---- RECORDS FOR THIS TASK

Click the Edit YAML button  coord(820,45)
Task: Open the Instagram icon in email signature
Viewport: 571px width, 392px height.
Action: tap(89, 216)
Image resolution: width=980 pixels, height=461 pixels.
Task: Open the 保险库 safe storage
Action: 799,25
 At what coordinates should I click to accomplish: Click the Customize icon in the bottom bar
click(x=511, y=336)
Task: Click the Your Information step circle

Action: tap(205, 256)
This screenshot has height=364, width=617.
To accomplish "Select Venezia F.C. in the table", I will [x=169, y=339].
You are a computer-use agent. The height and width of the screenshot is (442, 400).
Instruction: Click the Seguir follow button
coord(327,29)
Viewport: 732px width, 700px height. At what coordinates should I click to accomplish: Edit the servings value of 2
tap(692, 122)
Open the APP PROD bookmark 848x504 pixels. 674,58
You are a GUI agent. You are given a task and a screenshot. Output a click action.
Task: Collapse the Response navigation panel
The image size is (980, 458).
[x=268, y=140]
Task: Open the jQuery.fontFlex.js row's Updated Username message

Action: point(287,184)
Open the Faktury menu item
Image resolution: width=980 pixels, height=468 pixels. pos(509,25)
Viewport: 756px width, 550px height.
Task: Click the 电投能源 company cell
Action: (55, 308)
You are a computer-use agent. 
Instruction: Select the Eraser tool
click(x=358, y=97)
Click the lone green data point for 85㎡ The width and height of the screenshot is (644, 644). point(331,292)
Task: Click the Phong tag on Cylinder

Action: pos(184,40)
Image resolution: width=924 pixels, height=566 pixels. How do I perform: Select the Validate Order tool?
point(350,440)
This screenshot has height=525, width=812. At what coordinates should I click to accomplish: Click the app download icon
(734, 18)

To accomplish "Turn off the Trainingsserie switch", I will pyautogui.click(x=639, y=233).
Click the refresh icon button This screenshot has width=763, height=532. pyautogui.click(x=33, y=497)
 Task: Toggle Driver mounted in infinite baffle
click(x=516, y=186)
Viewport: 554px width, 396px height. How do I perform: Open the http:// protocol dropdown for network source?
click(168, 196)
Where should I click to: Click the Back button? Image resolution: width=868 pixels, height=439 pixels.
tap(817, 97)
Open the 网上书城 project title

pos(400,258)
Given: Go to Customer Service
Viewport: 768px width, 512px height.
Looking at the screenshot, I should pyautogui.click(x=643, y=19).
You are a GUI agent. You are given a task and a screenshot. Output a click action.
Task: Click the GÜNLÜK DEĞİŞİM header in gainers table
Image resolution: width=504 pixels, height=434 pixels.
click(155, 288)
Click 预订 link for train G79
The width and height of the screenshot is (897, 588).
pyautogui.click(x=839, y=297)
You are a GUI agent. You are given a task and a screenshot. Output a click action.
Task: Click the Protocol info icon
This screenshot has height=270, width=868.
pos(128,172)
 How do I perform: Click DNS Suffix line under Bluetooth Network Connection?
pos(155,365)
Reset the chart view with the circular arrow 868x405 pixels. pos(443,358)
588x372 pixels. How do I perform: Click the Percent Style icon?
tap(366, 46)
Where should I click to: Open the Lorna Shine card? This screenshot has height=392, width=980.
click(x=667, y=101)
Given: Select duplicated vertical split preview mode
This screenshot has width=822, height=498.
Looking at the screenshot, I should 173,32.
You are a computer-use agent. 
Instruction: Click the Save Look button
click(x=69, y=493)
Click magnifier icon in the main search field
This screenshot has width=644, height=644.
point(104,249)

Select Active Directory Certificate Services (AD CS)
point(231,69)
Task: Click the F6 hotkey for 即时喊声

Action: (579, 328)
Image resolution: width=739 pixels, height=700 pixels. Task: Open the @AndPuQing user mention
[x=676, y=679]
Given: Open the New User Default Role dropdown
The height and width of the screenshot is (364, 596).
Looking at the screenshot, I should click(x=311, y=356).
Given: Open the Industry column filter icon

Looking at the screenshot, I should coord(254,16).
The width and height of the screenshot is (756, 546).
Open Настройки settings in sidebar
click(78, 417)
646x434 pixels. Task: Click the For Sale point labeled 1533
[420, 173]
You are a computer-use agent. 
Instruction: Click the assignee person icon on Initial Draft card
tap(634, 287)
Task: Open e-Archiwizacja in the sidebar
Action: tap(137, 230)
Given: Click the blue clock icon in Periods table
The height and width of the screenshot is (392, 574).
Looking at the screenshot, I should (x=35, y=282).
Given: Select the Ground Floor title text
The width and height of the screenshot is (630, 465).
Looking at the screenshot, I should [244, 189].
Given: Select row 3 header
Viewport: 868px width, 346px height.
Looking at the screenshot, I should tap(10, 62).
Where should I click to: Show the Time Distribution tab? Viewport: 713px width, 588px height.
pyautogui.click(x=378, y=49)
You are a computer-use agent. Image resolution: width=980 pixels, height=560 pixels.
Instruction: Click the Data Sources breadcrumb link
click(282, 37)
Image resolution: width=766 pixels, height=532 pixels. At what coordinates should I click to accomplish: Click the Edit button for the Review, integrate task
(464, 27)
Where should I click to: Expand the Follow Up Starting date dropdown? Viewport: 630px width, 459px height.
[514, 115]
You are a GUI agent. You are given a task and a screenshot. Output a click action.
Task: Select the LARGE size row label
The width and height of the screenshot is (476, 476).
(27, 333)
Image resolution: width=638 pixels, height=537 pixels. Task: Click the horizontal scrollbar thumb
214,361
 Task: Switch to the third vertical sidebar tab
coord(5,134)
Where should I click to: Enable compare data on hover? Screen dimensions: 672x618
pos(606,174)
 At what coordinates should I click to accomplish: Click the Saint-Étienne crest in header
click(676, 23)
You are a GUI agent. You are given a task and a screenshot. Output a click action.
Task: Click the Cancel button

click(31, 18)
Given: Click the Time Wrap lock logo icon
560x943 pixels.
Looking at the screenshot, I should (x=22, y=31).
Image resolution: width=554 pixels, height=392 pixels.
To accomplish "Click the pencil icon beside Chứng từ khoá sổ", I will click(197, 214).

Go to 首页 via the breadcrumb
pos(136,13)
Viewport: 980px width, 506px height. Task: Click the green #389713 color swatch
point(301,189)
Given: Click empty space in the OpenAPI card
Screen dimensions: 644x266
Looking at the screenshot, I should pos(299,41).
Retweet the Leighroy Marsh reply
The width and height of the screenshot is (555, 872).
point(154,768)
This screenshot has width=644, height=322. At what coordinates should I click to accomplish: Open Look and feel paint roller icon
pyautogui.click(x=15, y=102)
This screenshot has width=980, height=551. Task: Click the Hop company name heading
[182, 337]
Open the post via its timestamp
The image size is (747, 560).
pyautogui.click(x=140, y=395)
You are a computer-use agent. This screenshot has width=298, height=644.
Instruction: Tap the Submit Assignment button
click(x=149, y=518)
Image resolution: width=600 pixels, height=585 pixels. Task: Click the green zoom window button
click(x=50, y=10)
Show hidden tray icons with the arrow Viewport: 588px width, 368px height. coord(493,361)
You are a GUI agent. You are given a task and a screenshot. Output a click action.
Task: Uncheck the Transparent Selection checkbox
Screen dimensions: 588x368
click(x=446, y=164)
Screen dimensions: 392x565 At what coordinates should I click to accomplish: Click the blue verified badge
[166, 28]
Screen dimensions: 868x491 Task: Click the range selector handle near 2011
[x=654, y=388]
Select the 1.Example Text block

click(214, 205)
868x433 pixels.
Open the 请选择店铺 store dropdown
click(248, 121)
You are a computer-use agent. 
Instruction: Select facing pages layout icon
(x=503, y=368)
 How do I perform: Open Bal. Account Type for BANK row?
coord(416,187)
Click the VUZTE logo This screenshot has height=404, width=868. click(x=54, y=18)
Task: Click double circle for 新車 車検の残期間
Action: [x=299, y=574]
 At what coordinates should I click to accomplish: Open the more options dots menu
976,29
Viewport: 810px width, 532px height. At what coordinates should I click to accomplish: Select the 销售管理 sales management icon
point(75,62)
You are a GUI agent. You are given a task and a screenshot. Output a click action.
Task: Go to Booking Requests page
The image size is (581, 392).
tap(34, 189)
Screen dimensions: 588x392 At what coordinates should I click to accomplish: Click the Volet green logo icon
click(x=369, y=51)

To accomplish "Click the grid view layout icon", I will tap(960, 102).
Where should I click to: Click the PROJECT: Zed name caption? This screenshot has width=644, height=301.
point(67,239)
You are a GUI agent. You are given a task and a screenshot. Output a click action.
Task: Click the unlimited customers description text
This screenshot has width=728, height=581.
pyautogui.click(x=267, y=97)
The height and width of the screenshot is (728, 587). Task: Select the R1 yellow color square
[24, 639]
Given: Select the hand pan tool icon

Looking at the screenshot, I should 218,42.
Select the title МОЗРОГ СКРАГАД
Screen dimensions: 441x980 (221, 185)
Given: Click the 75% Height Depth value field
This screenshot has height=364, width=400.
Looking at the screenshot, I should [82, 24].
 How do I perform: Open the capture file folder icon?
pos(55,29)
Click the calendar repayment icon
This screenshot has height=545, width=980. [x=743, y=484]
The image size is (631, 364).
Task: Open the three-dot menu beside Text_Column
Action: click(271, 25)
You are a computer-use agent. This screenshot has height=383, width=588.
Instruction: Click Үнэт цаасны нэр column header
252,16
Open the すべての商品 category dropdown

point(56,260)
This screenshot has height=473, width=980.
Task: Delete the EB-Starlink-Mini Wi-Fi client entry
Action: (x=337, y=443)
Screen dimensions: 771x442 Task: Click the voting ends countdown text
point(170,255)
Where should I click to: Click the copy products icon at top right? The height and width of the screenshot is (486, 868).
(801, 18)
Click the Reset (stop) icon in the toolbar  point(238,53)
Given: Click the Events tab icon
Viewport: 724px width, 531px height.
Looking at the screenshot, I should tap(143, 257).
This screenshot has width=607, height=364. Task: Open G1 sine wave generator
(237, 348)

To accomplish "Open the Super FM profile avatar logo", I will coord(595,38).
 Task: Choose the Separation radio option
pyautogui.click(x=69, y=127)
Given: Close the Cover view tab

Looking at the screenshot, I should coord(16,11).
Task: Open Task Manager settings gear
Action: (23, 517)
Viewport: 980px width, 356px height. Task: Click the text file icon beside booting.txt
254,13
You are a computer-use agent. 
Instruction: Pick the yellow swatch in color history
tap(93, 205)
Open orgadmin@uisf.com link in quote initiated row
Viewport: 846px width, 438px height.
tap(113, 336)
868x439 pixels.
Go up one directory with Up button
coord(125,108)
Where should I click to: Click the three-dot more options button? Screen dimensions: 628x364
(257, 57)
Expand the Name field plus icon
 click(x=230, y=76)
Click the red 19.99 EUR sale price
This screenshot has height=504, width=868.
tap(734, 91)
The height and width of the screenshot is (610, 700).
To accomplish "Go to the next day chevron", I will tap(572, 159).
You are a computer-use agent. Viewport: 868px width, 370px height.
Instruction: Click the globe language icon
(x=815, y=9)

--------

§ **YOUR TASK**:
Note which lines carry the word "Reset" in the material, then copy each of them.

§ **EXERCISE RESPONSE**:
Reset the chart view with the circular arrow 868x405 pixels. pos(443,358)
Click the Reset (stop) icon in the toolbar  point(238,53)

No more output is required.